Big challenges, big rewards
Building out more coal is quick and easy, but ultimately an exercise in futility because it exacerbates systemic inefficiencies. Liberalisation of China’s internal power market is a more challenging undertaking because it confronts existing power structures and threatens the market power of incumbent vertically integrated monopoly utilities.
The path of greatest resistance promises the greatest rewards. China is a continent-sized country, which gives it a huge advantage over other countries when it comes to integrating wind and solar. Liberalisation and regulatory reform can enable market-based solutions to structural inefficiencies, opening a route to market for clean resources that are today assigned zero value by market failings.
Ultimately, Beijing will need to force through difficult reforms at the provincial level if it is to align its power system with China’s net zero by 2060 target. Doing so will deliver huge economic benefits along the way and avoid a wholesale misallocation of capital that would be better spent on improving power sector efficiency and flexibility.
Notes:
1. Utilisation rates are derived from NBS reported province level thermal generation, and disaggregated based on installed capacity of coal and gas at the province level as reported by GEM.

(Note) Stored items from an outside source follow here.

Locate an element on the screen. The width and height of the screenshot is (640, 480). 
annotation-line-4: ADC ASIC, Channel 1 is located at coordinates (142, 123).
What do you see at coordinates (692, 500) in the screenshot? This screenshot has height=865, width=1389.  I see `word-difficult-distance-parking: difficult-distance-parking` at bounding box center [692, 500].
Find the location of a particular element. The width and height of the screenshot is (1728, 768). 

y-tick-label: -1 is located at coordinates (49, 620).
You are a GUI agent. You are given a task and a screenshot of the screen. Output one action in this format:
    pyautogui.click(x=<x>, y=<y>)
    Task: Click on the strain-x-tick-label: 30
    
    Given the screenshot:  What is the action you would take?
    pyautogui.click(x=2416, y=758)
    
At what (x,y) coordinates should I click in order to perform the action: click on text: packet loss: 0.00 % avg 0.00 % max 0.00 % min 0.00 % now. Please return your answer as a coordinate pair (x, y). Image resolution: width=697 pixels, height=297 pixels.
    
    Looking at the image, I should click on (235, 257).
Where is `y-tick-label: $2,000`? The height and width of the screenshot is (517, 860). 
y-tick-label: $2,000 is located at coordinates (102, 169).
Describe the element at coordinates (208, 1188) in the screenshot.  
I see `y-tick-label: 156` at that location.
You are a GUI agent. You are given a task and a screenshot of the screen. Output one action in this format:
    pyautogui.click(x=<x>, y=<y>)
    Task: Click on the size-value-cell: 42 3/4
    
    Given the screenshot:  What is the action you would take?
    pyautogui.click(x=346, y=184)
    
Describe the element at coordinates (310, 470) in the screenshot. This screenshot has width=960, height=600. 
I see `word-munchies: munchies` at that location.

2. This analysis is based on a series of reasonable assumptions and should not be misconstrued as company data. Net profitability is defined as revenues minus the long run marginal cost (LRMC). 2021 data is based on coal tariff data as of September 2021. 2022 revenue data assumes that a 20% increase in tariffs is applied across the board in all provinces, a conservative assumption given the NDRC’s statement in October 2021. The LRMC includes: fuel, variable (VOM) and fixed (FOM) operating costs. Fuel costs are obtained from WIND and SXCoal. FOM costs are averaged $10/kW for all units. Assumes no carbon price. Fuel and revenues are assumed to be unhedged. Company analysis is based on an unweighted average and only includes those units wholly owned by the parent.
3. TransitionZero estimate based on 365 GW and a conservative $0.5M/MW to $0.8/MW electricity price.